WORK ORDER — Given the entries below, would you transcribe exactly the lines starting at the one with "Where should I click to: Expand" and ending at the one with "This screenshot has width=951, height=460.", both kept, pictures omitted, nothing extra?

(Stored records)
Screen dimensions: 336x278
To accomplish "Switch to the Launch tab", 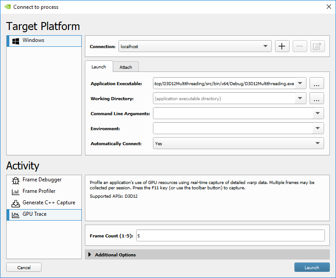I will point(99,67).
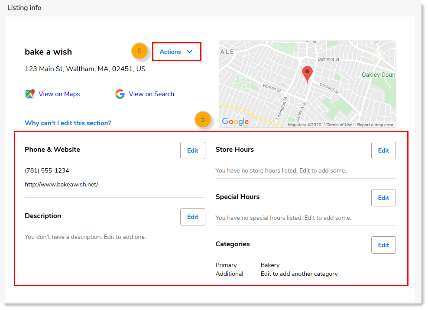The image size is (428, 310).
Task: Click the Google G logo beside View on Search
Action: [120, 94]
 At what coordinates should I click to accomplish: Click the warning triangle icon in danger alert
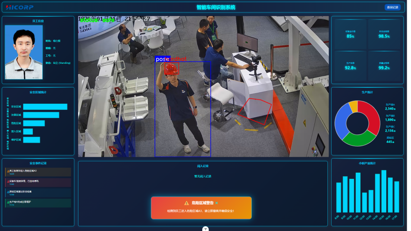pos(186,203)
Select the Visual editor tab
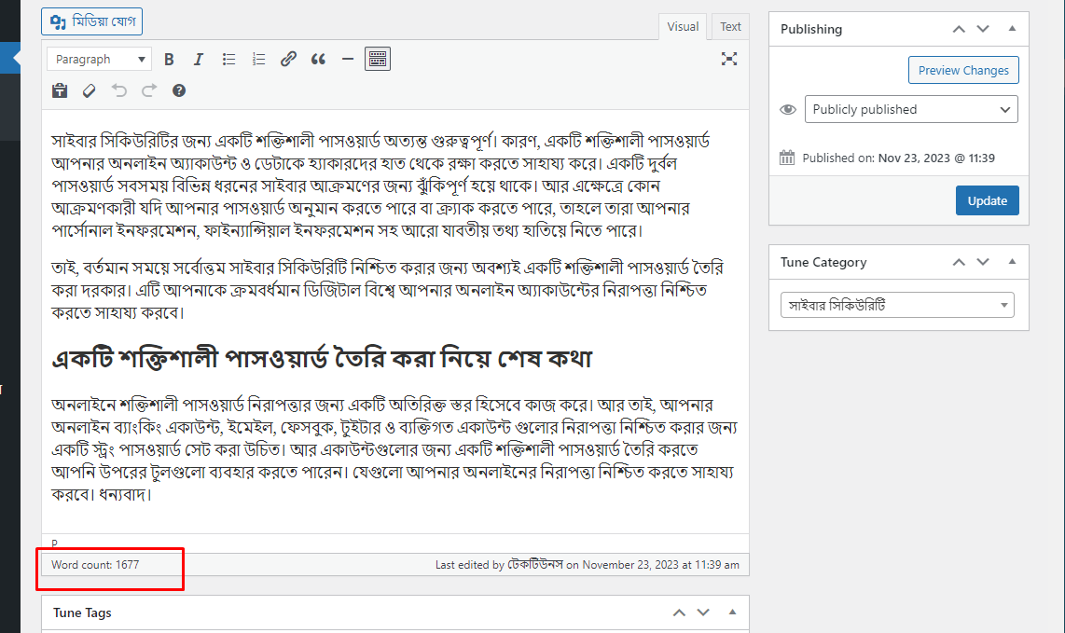 683,27
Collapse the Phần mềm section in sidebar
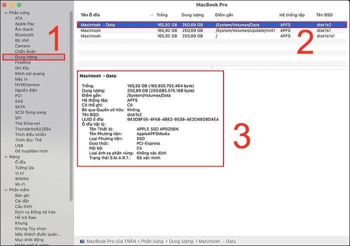 tap(6, 190)
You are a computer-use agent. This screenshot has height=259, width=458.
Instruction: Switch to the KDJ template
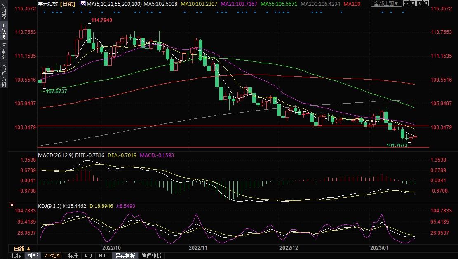tap(88, 256)
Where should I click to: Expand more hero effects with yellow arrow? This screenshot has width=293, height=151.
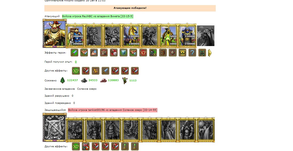[x=210, y=53]
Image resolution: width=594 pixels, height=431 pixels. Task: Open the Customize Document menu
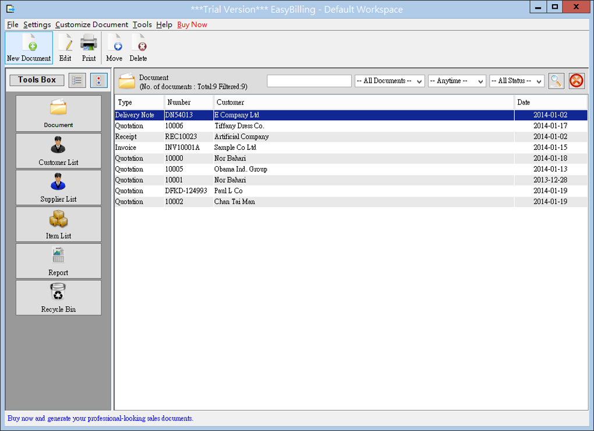click(91, 24)
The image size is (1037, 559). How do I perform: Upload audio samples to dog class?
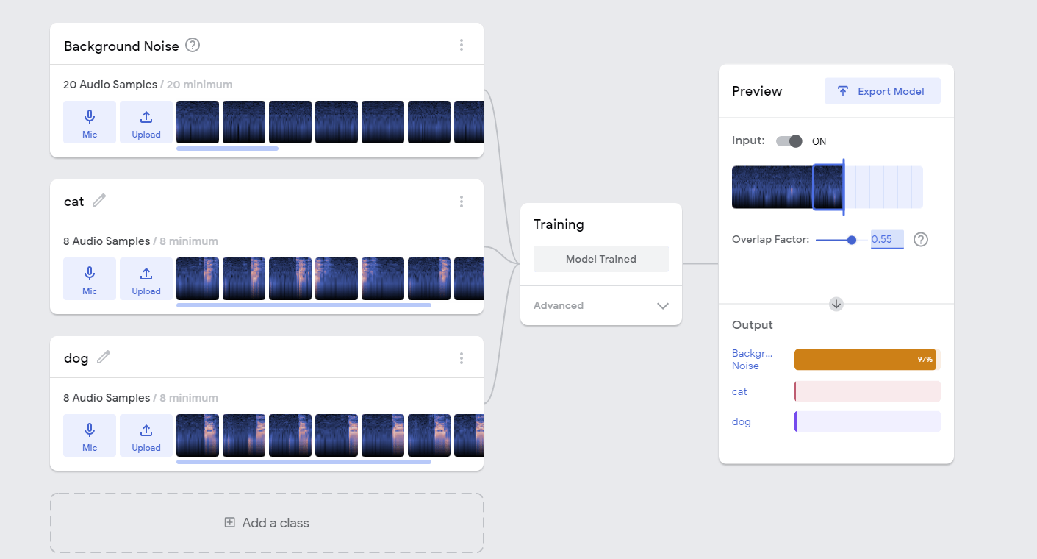tap(146, 435)
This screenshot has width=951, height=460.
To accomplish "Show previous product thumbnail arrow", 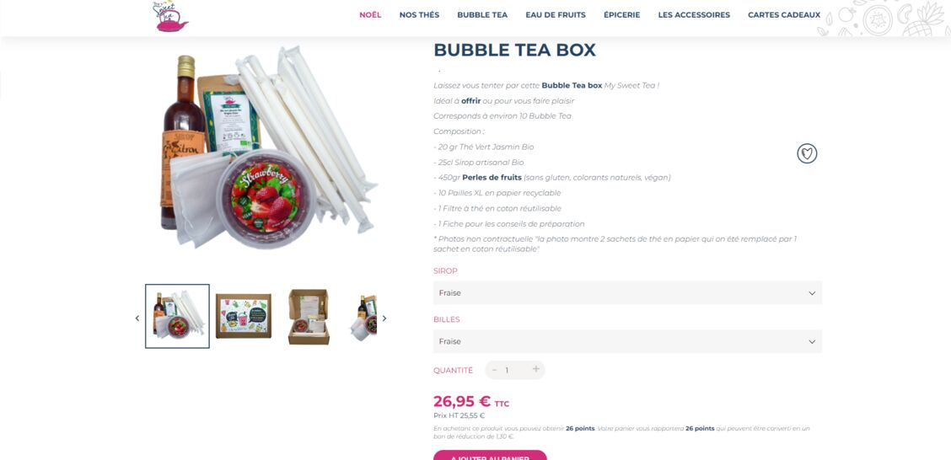I will coord(137,318).
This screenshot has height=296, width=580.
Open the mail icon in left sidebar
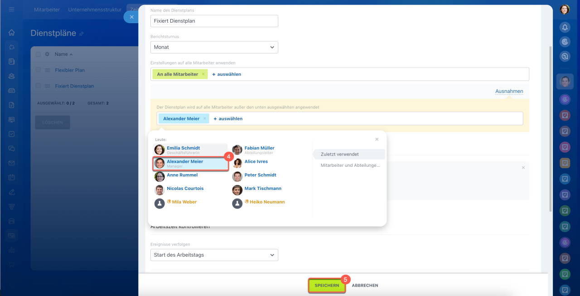pos(12,163)
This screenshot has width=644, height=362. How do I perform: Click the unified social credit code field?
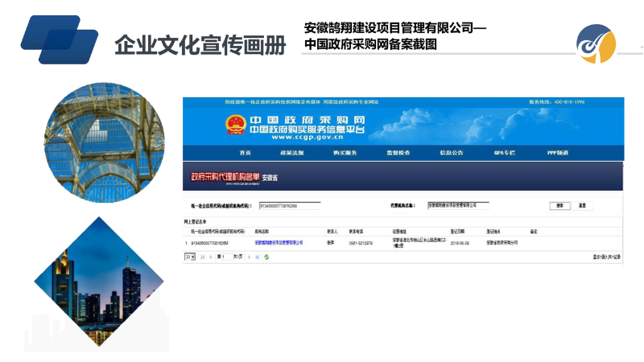click(289, 205)
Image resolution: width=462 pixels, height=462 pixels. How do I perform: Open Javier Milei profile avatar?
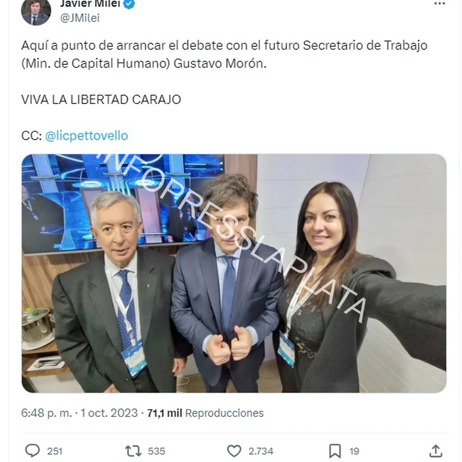(x=36, y=11)
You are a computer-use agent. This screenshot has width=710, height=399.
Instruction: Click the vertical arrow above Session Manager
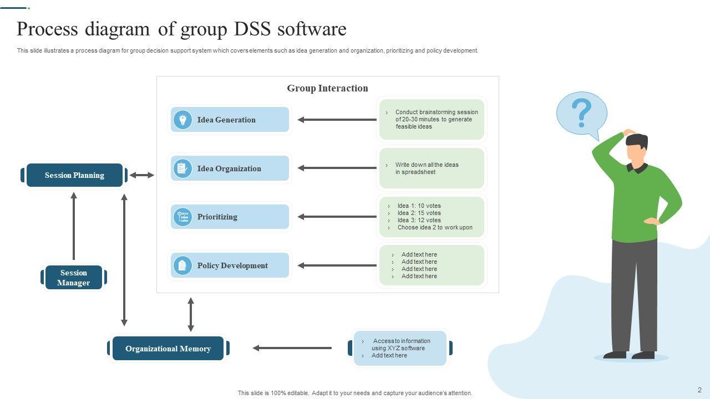(74, 226)
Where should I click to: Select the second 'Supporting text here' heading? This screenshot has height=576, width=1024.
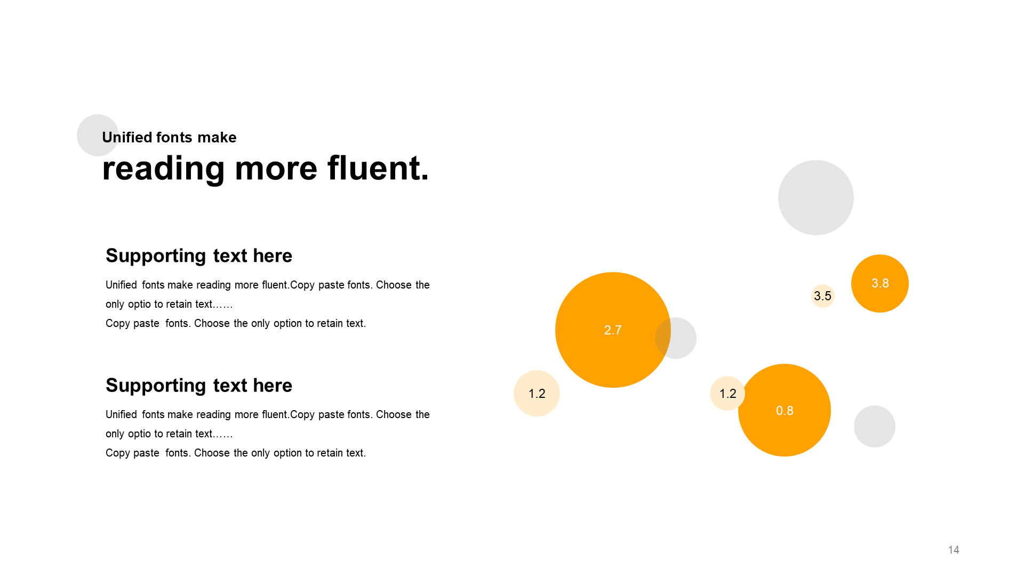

TASK RESULT —
Where should I click to: Expand more hero effects with yellow arrow? This screenshot has width=293, height=151.
[x=210, y=53]
Image resolution: width=594 pixels, height=431 pixels. Task: Open the Customize Document menu
click(91, 24)
The image size is (1037, 559). How do I perform: Upload audio samples to dog class?
tap(146, 435)
This screenshot has width=951, height=460.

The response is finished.